第5章 となり
事務所近くの駐車場に車を停め、事務所まで歩いた。
外に出ると視線を感じるようで辺りを見回してしまう。
「大丈夫ですよ、僕がいますから」
不審な私の行動を見てか、安室さんが力強く言ってくれた。その大丈夫という言葉だけで気持ちが落ち着く。彼の言葉は魔法のようだった。

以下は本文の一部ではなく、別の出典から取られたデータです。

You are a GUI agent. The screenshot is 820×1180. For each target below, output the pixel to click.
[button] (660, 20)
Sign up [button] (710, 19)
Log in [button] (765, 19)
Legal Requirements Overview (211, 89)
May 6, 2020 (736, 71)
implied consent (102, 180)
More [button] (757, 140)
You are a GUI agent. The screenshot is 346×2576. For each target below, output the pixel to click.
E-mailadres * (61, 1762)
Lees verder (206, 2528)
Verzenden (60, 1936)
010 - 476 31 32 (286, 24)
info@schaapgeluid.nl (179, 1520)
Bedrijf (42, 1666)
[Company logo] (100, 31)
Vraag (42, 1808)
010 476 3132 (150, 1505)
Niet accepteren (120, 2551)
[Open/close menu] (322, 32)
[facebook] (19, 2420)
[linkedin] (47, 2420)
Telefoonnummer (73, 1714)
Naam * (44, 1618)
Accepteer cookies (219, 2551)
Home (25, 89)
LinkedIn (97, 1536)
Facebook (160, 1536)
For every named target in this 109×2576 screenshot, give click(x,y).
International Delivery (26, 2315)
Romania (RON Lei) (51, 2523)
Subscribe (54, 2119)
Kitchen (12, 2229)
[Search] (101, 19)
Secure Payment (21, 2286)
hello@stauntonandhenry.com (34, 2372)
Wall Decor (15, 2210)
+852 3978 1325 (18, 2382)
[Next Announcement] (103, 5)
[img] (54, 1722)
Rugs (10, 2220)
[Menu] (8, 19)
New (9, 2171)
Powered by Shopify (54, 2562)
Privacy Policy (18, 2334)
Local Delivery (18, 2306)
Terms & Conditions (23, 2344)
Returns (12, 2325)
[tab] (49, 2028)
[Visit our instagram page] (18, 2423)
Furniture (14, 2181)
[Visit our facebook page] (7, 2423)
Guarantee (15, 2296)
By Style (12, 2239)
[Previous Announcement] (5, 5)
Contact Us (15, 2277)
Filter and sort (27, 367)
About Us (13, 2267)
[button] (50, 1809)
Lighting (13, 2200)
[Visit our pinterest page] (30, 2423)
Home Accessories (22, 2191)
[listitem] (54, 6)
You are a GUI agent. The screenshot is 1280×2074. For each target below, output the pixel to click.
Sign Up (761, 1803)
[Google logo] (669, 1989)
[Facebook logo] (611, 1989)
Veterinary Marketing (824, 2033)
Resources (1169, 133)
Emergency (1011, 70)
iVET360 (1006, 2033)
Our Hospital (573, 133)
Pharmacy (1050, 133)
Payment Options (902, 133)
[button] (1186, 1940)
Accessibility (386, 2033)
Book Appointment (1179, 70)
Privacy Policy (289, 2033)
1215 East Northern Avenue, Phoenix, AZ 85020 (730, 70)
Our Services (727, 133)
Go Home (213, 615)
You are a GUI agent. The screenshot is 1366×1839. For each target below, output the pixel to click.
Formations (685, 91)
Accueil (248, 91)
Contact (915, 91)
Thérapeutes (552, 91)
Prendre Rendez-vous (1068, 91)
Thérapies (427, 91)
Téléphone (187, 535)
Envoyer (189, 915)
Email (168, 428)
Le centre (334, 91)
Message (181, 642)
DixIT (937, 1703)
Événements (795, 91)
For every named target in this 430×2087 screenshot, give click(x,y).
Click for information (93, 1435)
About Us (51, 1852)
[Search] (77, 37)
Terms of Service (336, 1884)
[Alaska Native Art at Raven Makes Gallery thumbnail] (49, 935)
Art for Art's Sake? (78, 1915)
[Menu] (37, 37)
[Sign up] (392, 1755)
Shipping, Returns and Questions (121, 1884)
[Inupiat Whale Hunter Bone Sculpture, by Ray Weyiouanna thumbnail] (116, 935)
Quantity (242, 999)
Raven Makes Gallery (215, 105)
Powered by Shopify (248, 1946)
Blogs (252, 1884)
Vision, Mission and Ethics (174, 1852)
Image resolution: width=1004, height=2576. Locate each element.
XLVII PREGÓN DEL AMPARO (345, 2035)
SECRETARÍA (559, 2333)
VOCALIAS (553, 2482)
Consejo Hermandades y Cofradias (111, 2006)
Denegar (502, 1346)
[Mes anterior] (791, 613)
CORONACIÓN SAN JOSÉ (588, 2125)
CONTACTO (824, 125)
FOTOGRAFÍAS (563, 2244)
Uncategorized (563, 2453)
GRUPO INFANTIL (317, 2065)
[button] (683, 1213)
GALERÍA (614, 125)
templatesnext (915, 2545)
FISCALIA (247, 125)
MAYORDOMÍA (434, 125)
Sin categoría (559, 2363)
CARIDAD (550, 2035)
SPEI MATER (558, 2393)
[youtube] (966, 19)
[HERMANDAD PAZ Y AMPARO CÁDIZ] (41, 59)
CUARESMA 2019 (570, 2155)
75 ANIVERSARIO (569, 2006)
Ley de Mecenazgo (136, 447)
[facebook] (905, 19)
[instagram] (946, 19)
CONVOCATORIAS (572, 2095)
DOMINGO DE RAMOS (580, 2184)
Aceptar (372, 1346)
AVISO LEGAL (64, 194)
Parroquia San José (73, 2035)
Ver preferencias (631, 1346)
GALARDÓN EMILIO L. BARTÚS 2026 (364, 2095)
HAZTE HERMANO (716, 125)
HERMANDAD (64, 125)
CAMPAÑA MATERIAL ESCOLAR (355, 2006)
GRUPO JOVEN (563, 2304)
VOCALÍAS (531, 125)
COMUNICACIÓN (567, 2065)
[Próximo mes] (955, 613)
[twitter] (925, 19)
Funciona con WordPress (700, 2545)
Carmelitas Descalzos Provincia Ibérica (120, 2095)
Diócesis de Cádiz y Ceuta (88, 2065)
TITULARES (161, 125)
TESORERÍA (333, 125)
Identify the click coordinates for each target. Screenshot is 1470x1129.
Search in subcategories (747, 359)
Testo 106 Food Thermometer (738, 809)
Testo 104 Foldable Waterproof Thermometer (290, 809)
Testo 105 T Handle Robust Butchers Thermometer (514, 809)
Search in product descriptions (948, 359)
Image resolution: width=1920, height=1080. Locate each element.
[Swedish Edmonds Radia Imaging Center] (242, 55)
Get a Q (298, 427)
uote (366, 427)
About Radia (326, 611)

初めて上がる2階への階段。少しドキドキとしながら足を進める。
「どうぞ」
ドアを開けてもらい、中に入る。部屋は至って普通のワンルームといった感じだった。小さなソファーとテーブル、テレビとベッド。そして簡易的な炊事場とシャワールーム。あのビルの外観からは想像できなかった。
「ここの合鍵も渡しておきますから、使いたい時は好きに使ってください」
そう言いながら私の手をとって1つの鍵を渡す。なんだか秘密の鍵を貰ったようで嬉しかった。
簡単な仮眠室と聞いていたが、それにしては色々整っているし、普通に住めそうだ。
「適当に座ってください。コーヒー飲まれますか?」
「あ、私やります・・・!」
「大丈夫です、お客様は座っててくださいね」
背中を軽く押されて炊事場から離された。お客様という立場でもないと思うけど。
言われた通り、適当にベッドを背に床へ座った。ソファーは3人程度なら腰掛けられそうだったが、私が使うのもおこがましく思えて。
「お待たせしました」
コーヒーを持って安室さんが戻ってくる。
それをテーブルに置いてソファーに腰掛けると、私を見てクスクス笑った。
「適当に、とは言いましたけど。どうぞ、ここへ座ってください」
ソファーの横をポンポン軽く叩く。いつだったか前にも同じ合図を送られた。
あの時と込み上げてくる恥ずかしさは変わっていなくて。
「・・・失礼します」
そっと静かに腰掛ける。安室さんの熱が、存在が。隣から痛いほど感じて。顔は動かさず、そっと視線だけを安室さんに向ける。
コーヒーを飲みながらスマホを触っている。たったそれだけなのに、イケメンだとこうも絵になるものか。
小さなため息をつきながら、安室さんの入れてくれたコーヒーに口をつける。
「今後、何か変わったことがあればいつでもすぐに連絡してください」
安室さんからのその言葉にドキッとした。
思わず強ばった顔のまま安室さんに視線を戻した。
今朝、同じことを言われたばかりだったから。それもまだ小学生の少年に。